Late Capitol Police officer’s family urges Congress to agree to Jan. 6 commission
The family of deceased Capitol police officer Howie Liebengood released a statement on Wednesday signaling their support for a Jan. 6 commission.
“We believe a thorough, non-partisan investigation into the root causes of and the response to the January 6th riot is essential for our nation to move forward. Howie’s death was an immediate outgrowth of those events,” Liebengood’s family said in a statement shared by Rep. Jennifer Wexton (D-Va.).

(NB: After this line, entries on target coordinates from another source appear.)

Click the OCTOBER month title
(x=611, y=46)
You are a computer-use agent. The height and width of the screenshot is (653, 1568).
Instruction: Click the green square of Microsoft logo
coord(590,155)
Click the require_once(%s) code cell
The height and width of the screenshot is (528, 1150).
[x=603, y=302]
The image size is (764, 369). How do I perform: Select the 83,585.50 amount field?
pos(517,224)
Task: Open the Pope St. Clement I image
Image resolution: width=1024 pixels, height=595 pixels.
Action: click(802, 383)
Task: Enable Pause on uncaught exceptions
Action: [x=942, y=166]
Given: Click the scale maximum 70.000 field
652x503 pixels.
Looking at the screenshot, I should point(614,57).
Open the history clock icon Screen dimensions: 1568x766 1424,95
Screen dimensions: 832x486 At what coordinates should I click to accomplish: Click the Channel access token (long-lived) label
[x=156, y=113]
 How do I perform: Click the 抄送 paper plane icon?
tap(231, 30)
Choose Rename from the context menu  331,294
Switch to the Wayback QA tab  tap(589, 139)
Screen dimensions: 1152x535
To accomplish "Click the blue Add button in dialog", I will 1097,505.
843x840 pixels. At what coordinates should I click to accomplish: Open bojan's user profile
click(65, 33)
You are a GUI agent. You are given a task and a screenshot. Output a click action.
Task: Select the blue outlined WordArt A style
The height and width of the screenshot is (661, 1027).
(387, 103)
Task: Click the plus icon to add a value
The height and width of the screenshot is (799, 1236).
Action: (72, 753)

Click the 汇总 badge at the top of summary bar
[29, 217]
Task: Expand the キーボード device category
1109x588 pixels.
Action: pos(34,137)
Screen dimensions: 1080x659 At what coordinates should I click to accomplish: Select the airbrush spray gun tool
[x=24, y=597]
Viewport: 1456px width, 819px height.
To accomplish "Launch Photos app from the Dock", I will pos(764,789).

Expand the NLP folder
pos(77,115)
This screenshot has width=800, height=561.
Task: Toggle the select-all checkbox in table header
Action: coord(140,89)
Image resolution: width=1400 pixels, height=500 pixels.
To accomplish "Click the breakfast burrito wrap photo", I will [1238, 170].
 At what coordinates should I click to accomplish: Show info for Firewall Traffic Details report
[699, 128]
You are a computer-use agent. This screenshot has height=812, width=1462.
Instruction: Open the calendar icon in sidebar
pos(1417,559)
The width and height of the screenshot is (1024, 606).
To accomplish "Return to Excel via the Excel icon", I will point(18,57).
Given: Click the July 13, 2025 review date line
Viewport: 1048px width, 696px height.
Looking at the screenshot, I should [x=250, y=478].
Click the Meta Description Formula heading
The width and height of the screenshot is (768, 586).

“Every officer who worked that day, as well as their families, should have a better understanding of what happened,” they added. “Uncovering the facts will help our nation heal and may lessen the lingering emotional bitterness that has divided our country. We implore Congress to work as one and establish the proposed Commission.”
The House is expected to vote on the bill Wednesday.
New statement from the family of U.S. Capitol Police Officer Howie Liebengood, who died by suicide after responding to the January 6 attack on the Capitol, just released by @RepWexton:
“We implore Congress to work as one and establish the proposed Commission.” pic.twitter.com/TRkvCpRTpW
— Aaron Fritschner (@Fritschner) May 19, 2021
Officer Liebengood committed suicide just days after the deadly Jan. 6 Capitol riot, during which he was on duty. He is survived by his wife and siblings.
“Additionally, improved mental health for [U.S. Capitol Police] officers has been one of our goals for the past four months. Through the tireless efforts of Congresswoman Wexton, we are honored a wellness program bearing Howie’s name has been proposed in the security supplemental along with more resources for the program,” Liebengood’s family said.
Republican congressional leaders have spoken against the proposed commission. On Wednesday, Senate Minority Leader Mitch McConnell (R-Ky.) came out against the proposal, saying he had decided “to oppose the House Democrats slanted and unbalanced proposal for another commission to study the events of Jan. 6.”
House Minority Leader Kevin McCarthy (R-Calif.) has also expressed his opposition to the commission.
“Given the political misdirections that have marred this process, given the now duplicative and potentially counterproductive nature of this effort, and given the Speaker’s shortsighted scope that does not examine interrelated forms of political violence in America, I cannot support this legislation,” McCarthy said on Tuesday.